Another factor is the range of suppliers. You can count the major CPU manufacturers on the fingers of one hand. What two or three suppliers' designs would be supported by some EV standard, while everyone else is forced to match them?

How about a comparison with engine-driven cars: why can't I just pick an engine and transmission (from different manufacturers) and plug them together and into whatever body I want? Because vehicle design is just not that simple.

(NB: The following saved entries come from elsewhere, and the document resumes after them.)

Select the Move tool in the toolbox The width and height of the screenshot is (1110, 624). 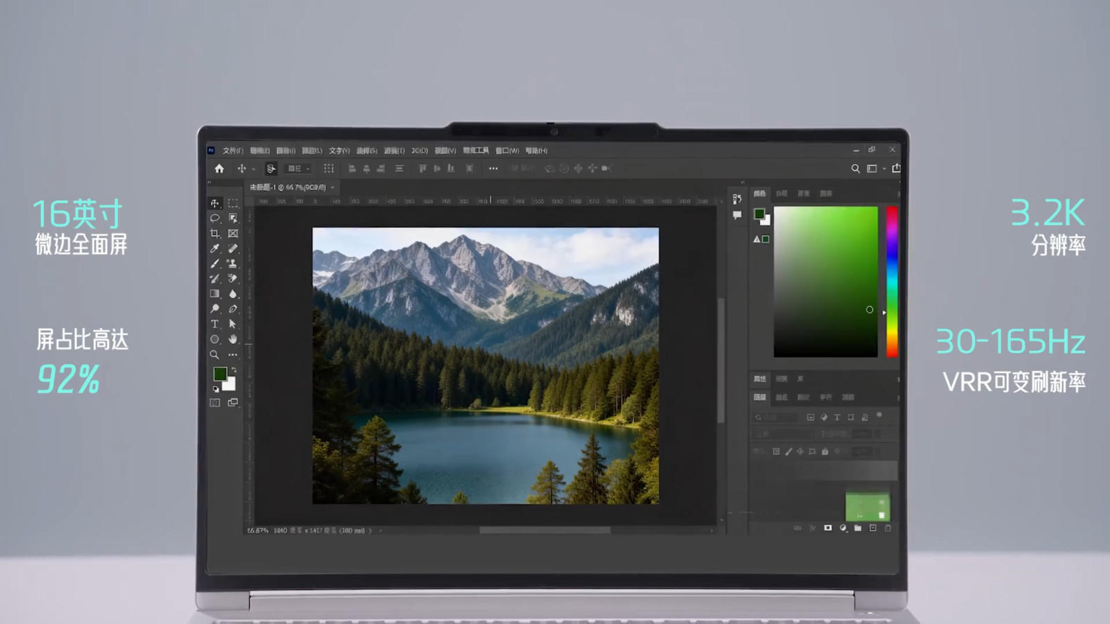click(215, 203)
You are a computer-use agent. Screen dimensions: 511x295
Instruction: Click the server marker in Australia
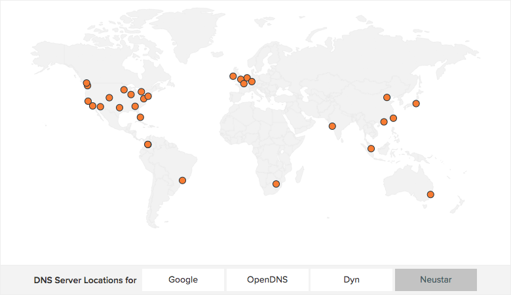430,194
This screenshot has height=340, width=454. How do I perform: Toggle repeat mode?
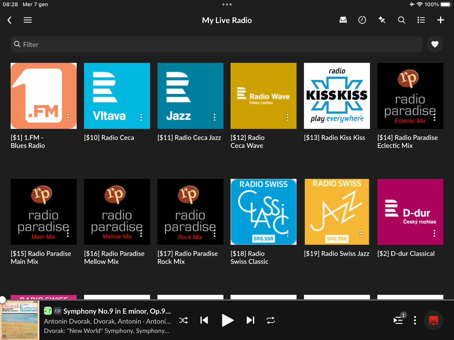pyautogui.click(x=271, y=321)
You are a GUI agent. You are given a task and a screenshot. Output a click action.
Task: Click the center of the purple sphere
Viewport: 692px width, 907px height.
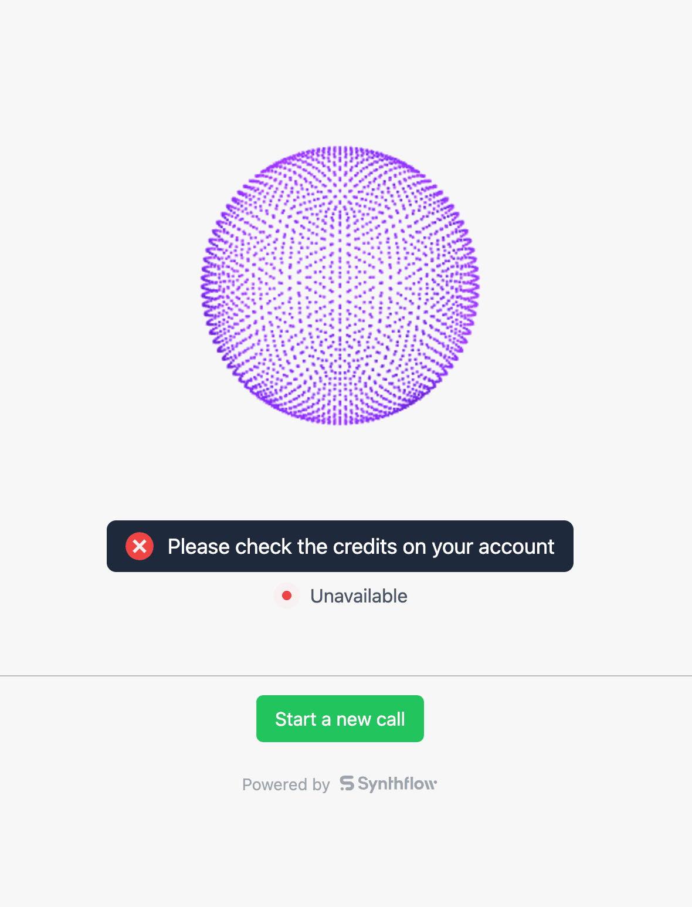tap(340, 285)
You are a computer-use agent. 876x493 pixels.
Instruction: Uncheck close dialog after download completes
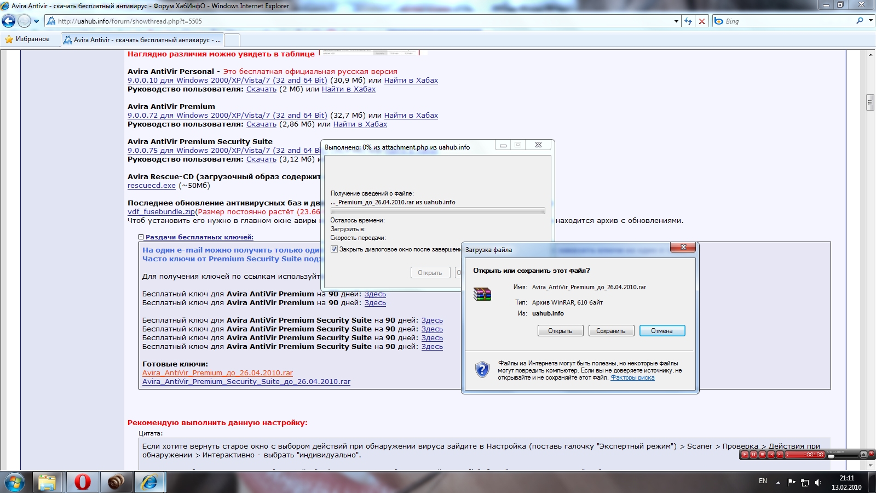[x=334, y=249]
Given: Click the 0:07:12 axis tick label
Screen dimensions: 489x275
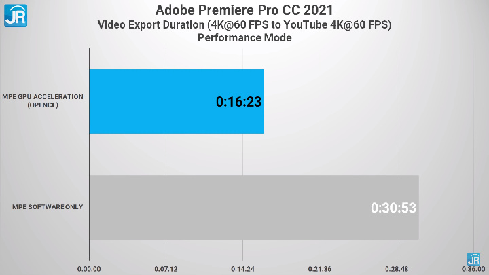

The list of example vehicles is interesting:

BMW *3-series* - any BMW is far more expensive in North America than the average person can buy new, expensive to maintain, and changes design every few years (so what would the kit fit?)
Audi *TT/A3/A4* - this is a VW group platform, so why not include the Golf ; again, a single generation would need to be chosen
Mazda *Miata* - every Miata conversion I've seen is unable to package the battery acceptably... it's just too small for most people
Toyota *MR2* - Which of the two generations (which share no parts)? How many of these could be converted: they were only built for a few years per generation, never sold well in that time, haven't been built for decades, and are now rare - I doubt I saw a dozen on the road last year, and some of those were undoubtedly re-sightings of the same few cars.
Honda *S2000* - Again, how many of these could be converted? They were only built for ten years, never sold well in that time, haven't been built for nine years, and are rarer than Ferraris - I haven't seen one on the road for years.
Porsche *993/996 911* - BMW, multiplied 

The Miata is an interesting case (in addition to being the candidate for this thread). The most plentiful variant is the NC, but all the attention seems to be on the NA/NB (which are generally rust-buckets now) and the ND (too new and expensive). It's also interesting because it is such a popular choice for engine swaps (due to a general perception that it is underpowered)... but there is no easy plug-and-play solution to swap in anything, there is no agreement of what the optimal engine swap might be, even the GM LS V8 swap is simpler than an EV conversion would be, and those LS swaps cost tens of thousands of dollars. For what performance level would the EV conversion be designed, and what would one of these be worth? A conversion for a specific set of goals may be quite reasonable and sensible, but there's no one-solution-fits-all answer in gas engines, and none should be expected for EV conversion.


----------



## mshobe (Jan 6, 2014)

"Everyone has a plan until they get punched in the mouth," said Mike Tyson. Pretty much feel that way now.

@brian_, thank you for your thoughtful, experience-borne analysis. RE: your critique of SEVA, I started this thread with step 0: beat the original Miata's performance specs with modest range requirements, while minimally disrupting the base vehicle's wonderful geometry and subsystem architecture. Also, agree the omission of the Golf was a misstep. That is the basis of the GTI, and an EV'd GTI could be a helluva lot of fun.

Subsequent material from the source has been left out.